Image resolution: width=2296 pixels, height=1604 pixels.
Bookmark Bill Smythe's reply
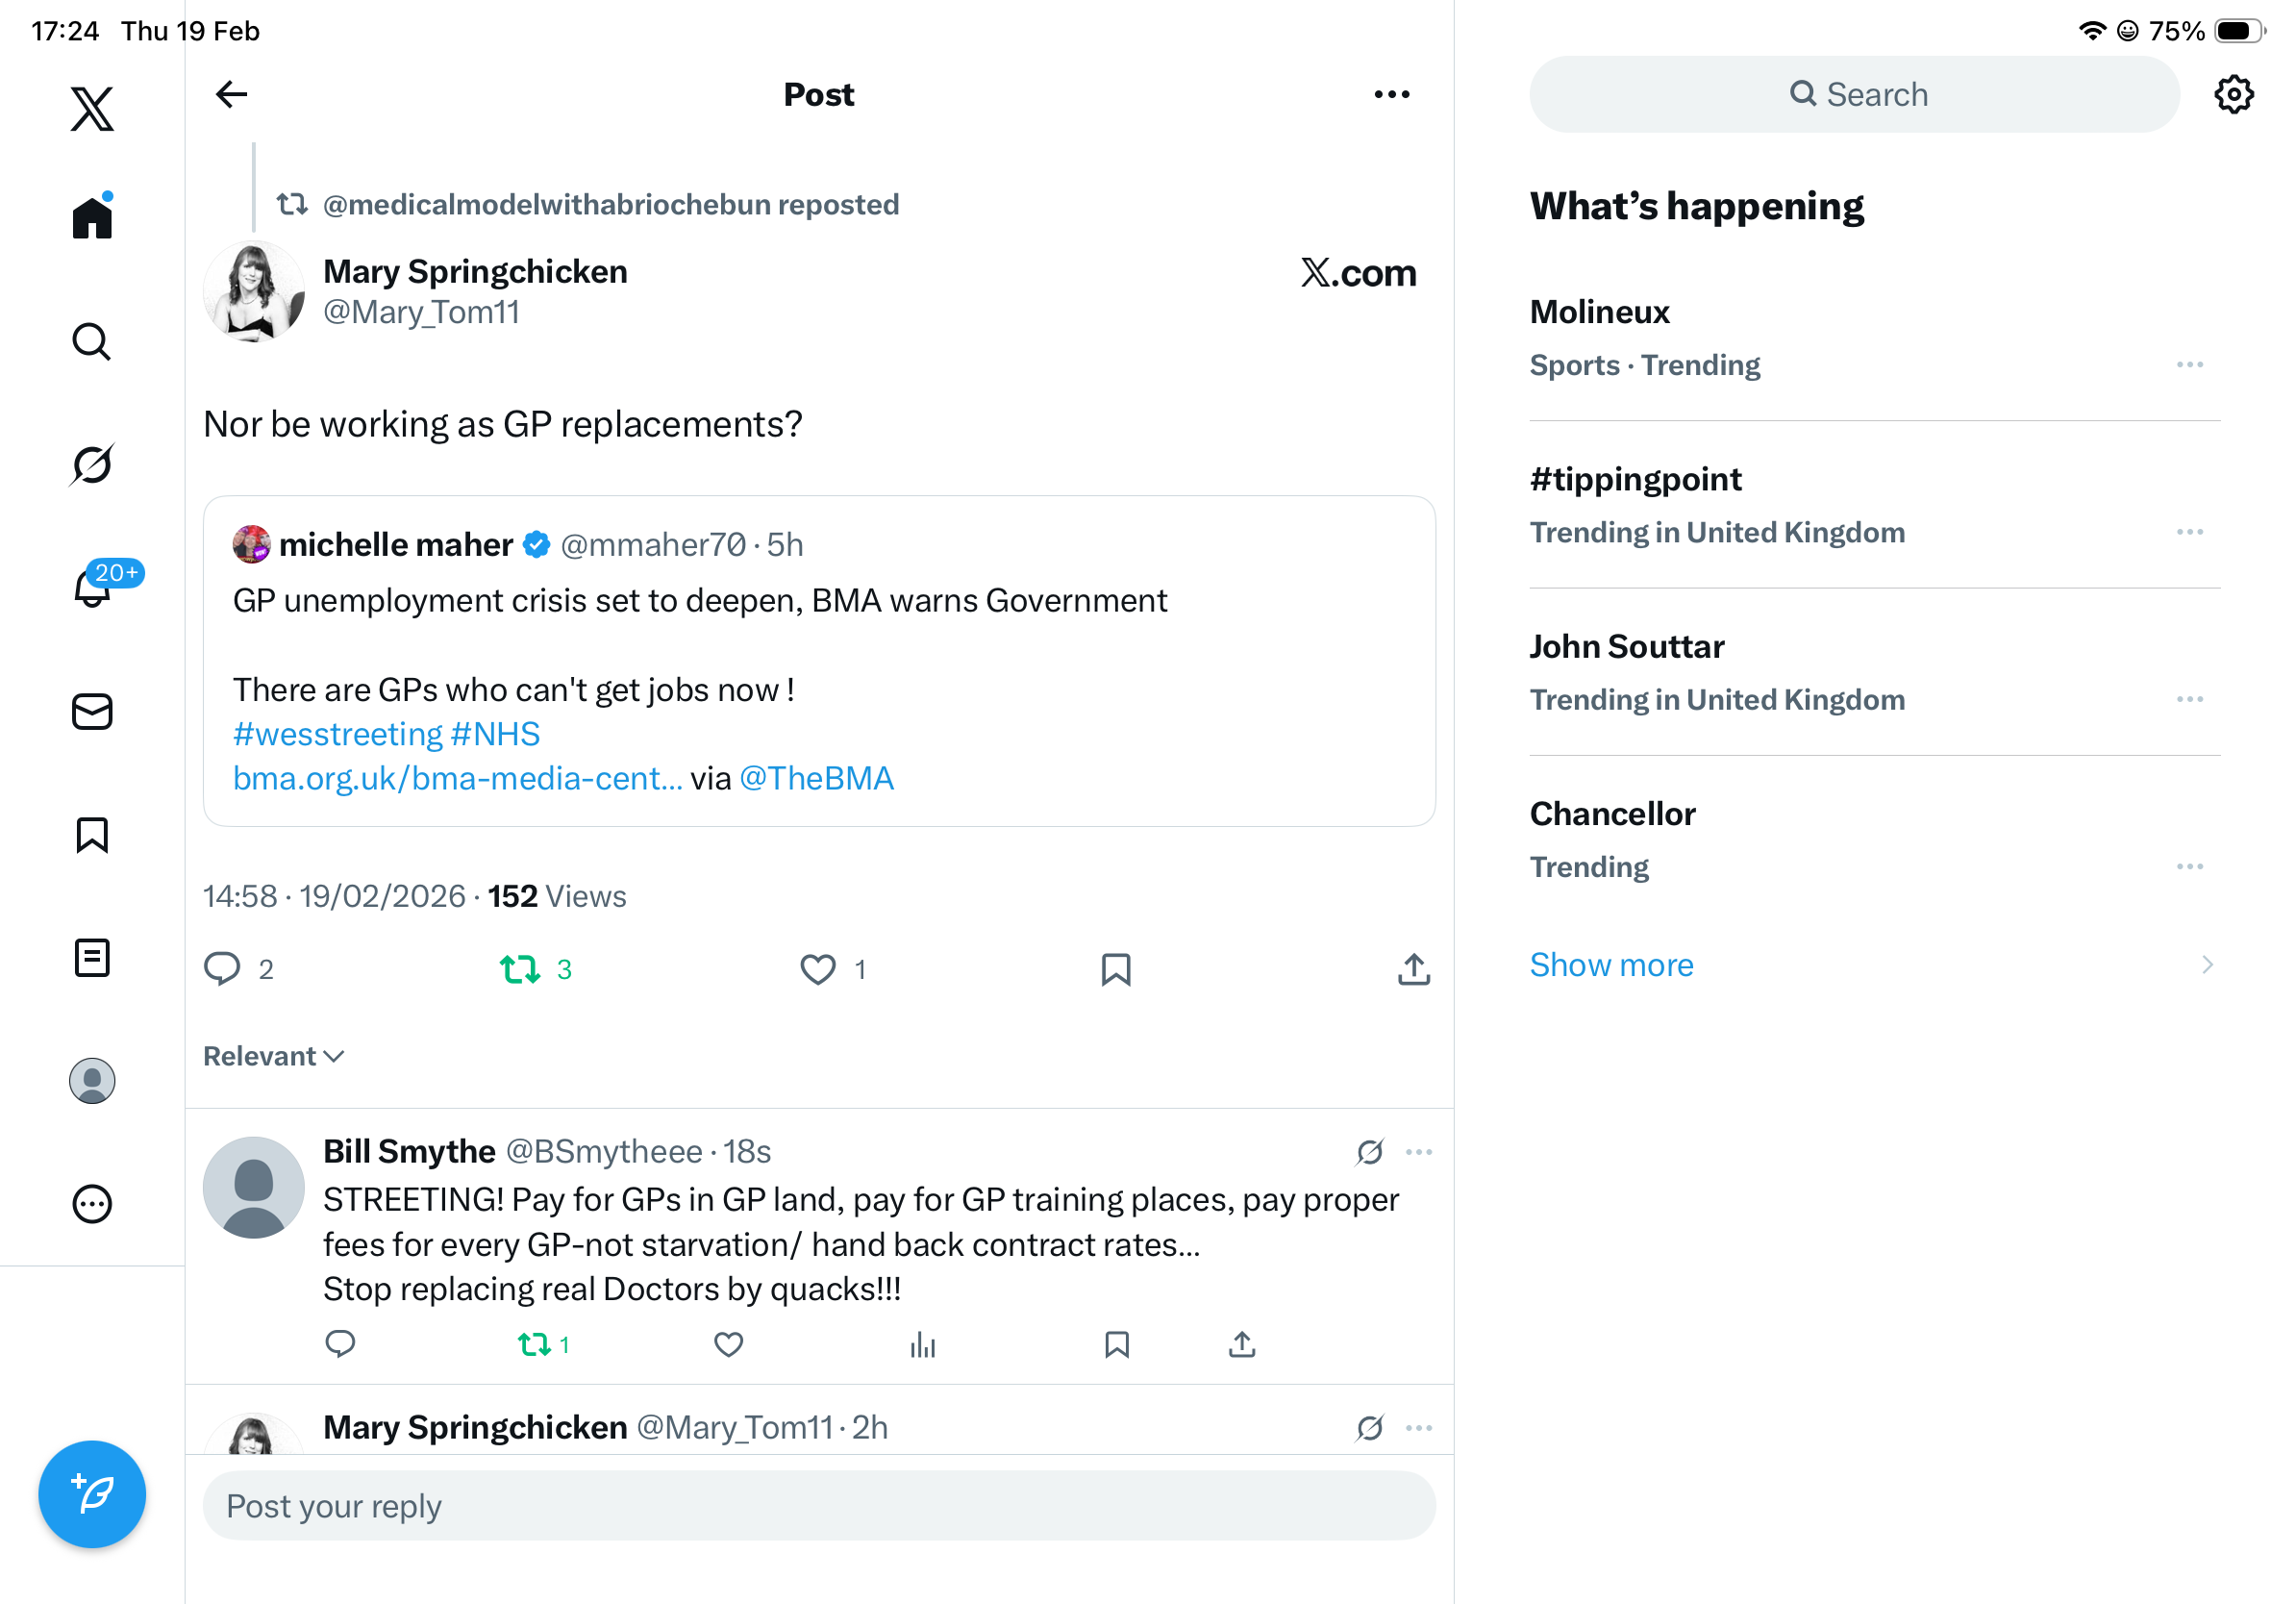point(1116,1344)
--
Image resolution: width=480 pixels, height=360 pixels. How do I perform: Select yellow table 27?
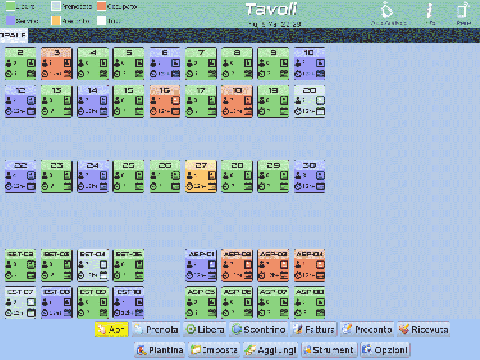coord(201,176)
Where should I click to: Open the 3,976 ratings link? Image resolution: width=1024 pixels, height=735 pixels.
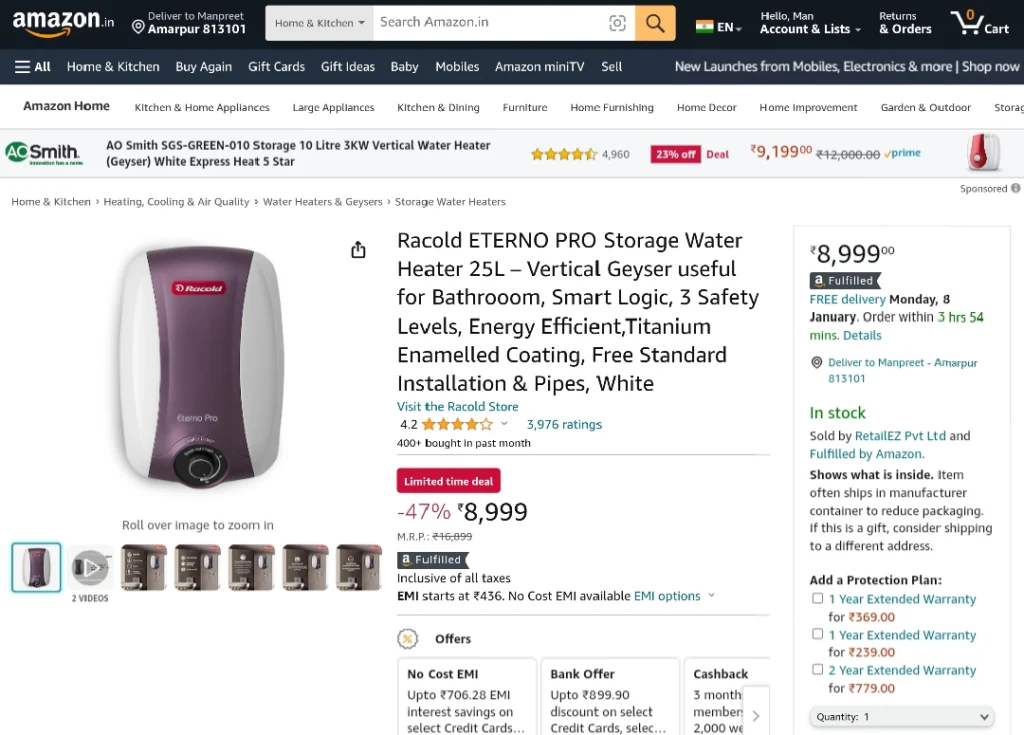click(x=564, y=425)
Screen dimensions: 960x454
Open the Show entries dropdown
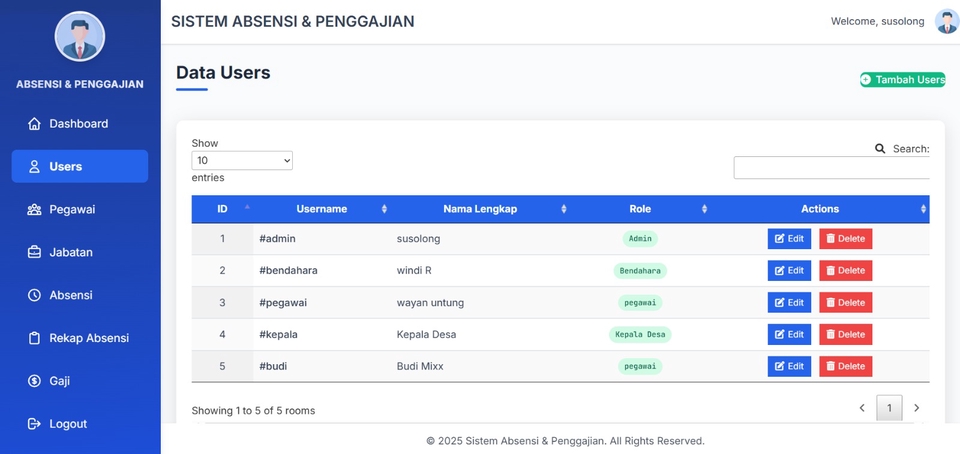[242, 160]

> _Description of the task_: Which lines above contain the string "pixels"? Pull out each of them in full, and treat uppercase and lowercase as different.

> _Reply_:
Image resolution: width=2296 pixels, height=1604 pixels.
Image resolution: width=480 pixels, height=360 pixels. How do I perform: Select yellow table 27?
Where should I click to: Open the 3,976 ratings link? Image resolution: width=1024 pixels, height=735 pixels.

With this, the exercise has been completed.